Providers of GPAI models with systemic risk must meet additional requirements. These include conducting a model assessment, tracking, documenting and reporting serious incidents and remedial actions to the (newly created) AI Office, and ensuring an appropriate level of cybersecurity and physical infrastructure. In addition, potential ‘systemic risks at Union level’ need to be assessed and mitigated.
Outlook
The implementation deadlines for the Regulation will be phased in between February 2025 and August 2027. Companies affected by the AI Act should therefore familiarise themselves with the new rules immediately and in detail. In doing so, they will quickly realise that the Regulation has been adopted under great time and result pressure. This is reflected in a large number of undefined terms that create considerable legal uncertainty and make implementation difficult.

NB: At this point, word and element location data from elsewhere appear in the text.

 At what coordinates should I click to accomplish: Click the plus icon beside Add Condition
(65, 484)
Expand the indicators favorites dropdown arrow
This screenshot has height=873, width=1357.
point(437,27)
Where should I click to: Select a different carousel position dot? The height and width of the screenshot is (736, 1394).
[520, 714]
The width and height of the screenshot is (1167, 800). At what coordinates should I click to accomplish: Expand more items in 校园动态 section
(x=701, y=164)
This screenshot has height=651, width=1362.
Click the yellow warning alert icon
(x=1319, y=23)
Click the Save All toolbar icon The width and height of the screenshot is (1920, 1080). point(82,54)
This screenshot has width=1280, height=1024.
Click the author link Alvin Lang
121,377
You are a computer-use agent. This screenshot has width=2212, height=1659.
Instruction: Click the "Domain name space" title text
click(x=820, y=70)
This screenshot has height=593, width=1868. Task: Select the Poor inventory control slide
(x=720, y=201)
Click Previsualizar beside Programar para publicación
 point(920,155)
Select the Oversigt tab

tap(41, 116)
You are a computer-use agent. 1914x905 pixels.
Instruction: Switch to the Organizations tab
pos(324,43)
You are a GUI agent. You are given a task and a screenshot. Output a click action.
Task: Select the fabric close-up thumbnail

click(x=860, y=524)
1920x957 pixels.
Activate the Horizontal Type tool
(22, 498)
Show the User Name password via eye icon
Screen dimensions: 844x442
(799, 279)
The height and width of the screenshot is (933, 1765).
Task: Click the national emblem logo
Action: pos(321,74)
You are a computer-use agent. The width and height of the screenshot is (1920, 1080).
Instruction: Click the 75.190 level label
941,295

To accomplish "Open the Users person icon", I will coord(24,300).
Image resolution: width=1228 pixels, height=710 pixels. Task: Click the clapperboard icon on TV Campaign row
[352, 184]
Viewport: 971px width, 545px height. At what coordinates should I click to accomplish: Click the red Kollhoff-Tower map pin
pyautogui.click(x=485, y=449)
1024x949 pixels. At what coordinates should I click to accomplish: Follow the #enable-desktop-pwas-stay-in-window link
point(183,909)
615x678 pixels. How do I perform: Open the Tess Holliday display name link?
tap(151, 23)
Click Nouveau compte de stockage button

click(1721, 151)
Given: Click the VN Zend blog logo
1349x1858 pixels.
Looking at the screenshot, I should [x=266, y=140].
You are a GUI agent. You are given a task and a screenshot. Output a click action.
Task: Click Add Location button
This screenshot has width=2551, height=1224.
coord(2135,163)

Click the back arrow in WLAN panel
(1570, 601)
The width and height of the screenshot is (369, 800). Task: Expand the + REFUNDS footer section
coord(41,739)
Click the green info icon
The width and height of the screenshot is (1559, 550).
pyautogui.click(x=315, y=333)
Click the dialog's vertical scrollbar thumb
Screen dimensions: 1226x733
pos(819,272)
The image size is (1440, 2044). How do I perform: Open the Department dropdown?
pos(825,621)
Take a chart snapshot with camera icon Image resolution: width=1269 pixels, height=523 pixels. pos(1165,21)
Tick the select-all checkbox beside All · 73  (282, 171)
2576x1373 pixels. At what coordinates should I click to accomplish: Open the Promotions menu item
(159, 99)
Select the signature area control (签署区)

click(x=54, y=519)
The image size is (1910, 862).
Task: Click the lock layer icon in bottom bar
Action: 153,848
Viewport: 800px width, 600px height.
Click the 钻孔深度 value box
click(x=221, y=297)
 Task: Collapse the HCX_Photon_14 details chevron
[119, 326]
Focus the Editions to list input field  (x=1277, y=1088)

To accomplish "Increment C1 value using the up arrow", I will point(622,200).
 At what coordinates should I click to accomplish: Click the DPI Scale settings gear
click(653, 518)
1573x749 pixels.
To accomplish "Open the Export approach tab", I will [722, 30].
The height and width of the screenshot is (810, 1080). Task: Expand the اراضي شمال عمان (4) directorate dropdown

The Commission now has 12 months to draw up guidelines for the practical implementation of the Regulation (Art. 95 AI Act). However, the implementation deadlines run independently of this, so there is a risk that some requirements will have to be implemented before they are sufficiently concrete, and product development cannot be controlled in time.
The Commission must pay particular attention to the needs of small and medium enterprises, including start-ups (Art. 95 AI Act). However, this has hardly been taken into account in the text of the Regulation; instead, the EU is once again placing a disproportionate burden in terms of human and financial resources on small companies by treating them on an equal footing with the tech giants.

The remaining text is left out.